▸ **What needs to be done**
In the lines below, substitute "image" for every "screenshot" and write the lines out again with no other changes. Leave the pictures out.

▸ **Data shown**
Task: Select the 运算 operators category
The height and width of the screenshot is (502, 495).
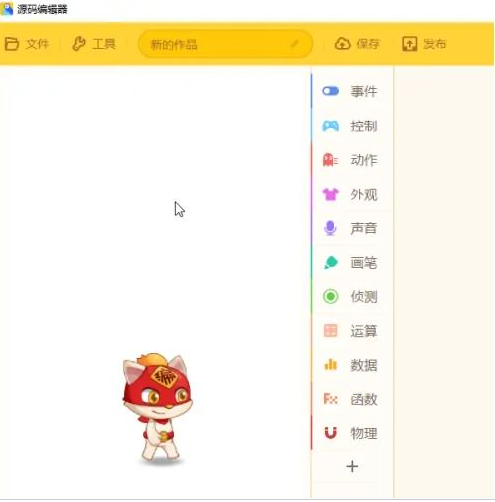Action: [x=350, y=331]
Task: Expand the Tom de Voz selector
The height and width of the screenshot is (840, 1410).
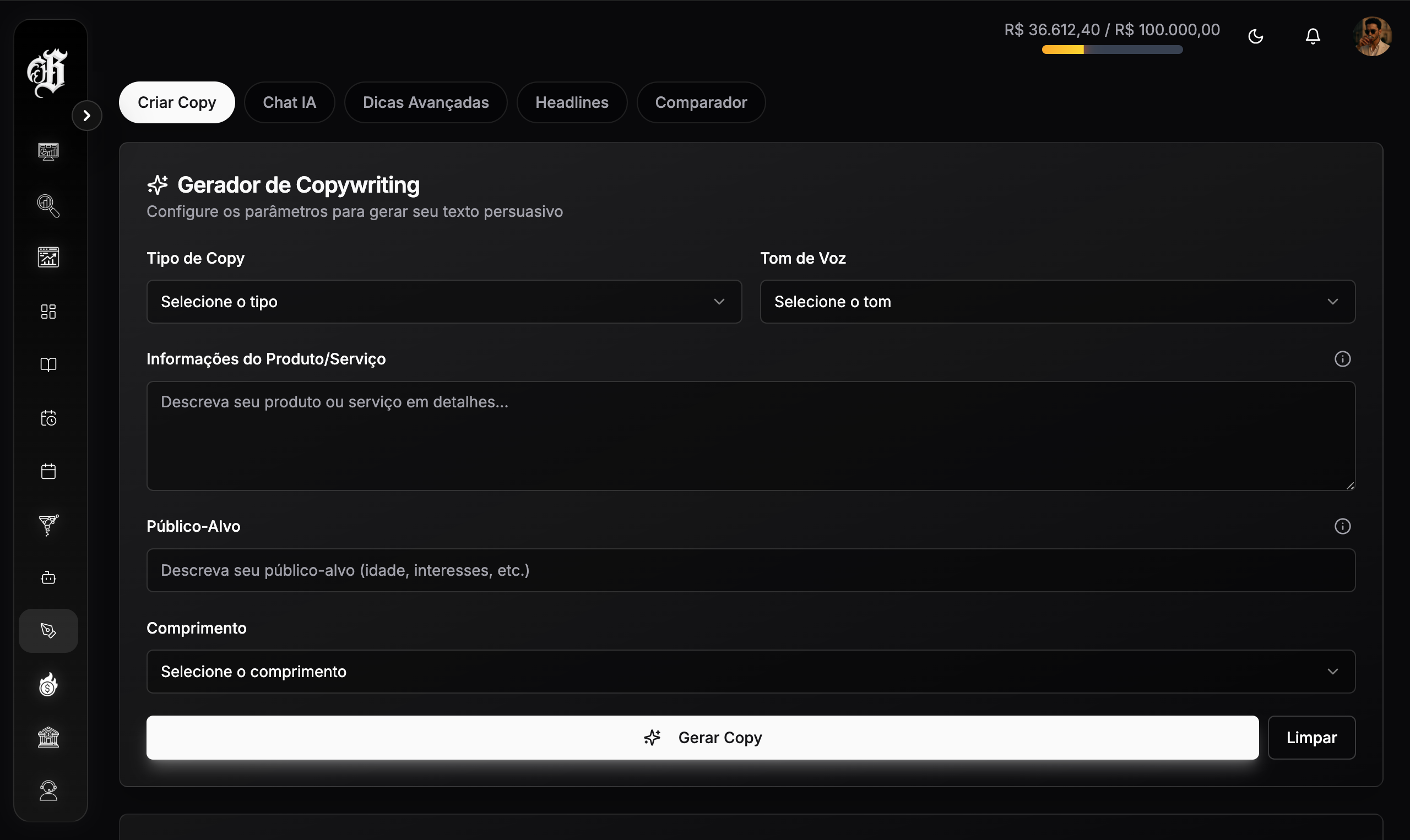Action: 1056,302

▸ **Solution to this task**
Task: Select the 运算 operators category
The height and width of the image is (502, 495).
Action: [x=350, y=331]
Task: Expand the Tom de Voz selector
The height and width of the image is (840, 1410).
Action: 1056,302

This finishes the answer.